Individuals with CPS1 deficiency have impairments in the ability to produce functional carbamoylphosphate synthetase I. As a result, ammonia cannot be efficiently processed and eliminated from the body, leading to its accumulation in the bloodstream. This elevated ammonia level can lead to a variety of symptoms, including lethargy, poor feeding, vomiting, seizures, and developmental delays.
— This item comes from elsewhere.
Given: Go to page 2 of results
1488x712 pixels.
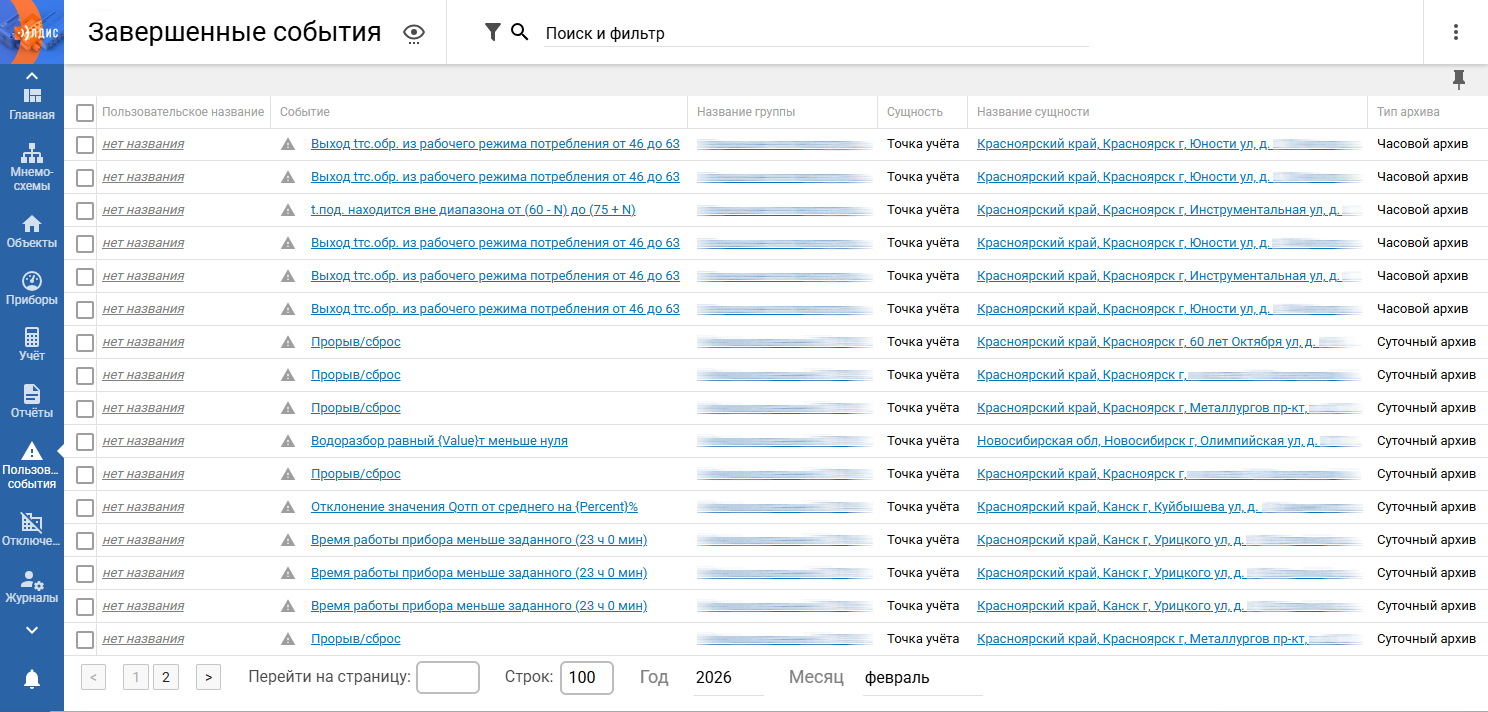Looking at the screenshot, I should pos(166,677).
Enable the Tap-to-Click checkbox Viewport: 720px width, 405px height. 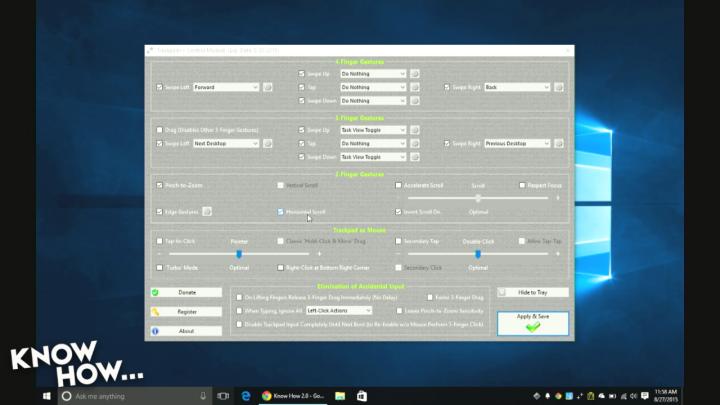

CPS1 deficiency is typically diagnosed through blood tests that measure ammonia levels. Genetic testing may also be conducted to identify the specific mutation in the CPS1 gene. Treatment for CPS1 deficiency involves a combination of dietary modifications, medications, and supplements to help manage ammonia levels and prevent complications. In severe cases, liver transplantation may be necessary.
Due to the rarity and complexity of CPS1 deficiency, a multidisciplinary team of healthcare professionals, including geneticists, gastroenterologists, and dietitians, is often involved in the diagnosis and ongoing management of the condition. Early diagnosis and prompt treatment are critical for improving outcomes and preventing potential long-term complications.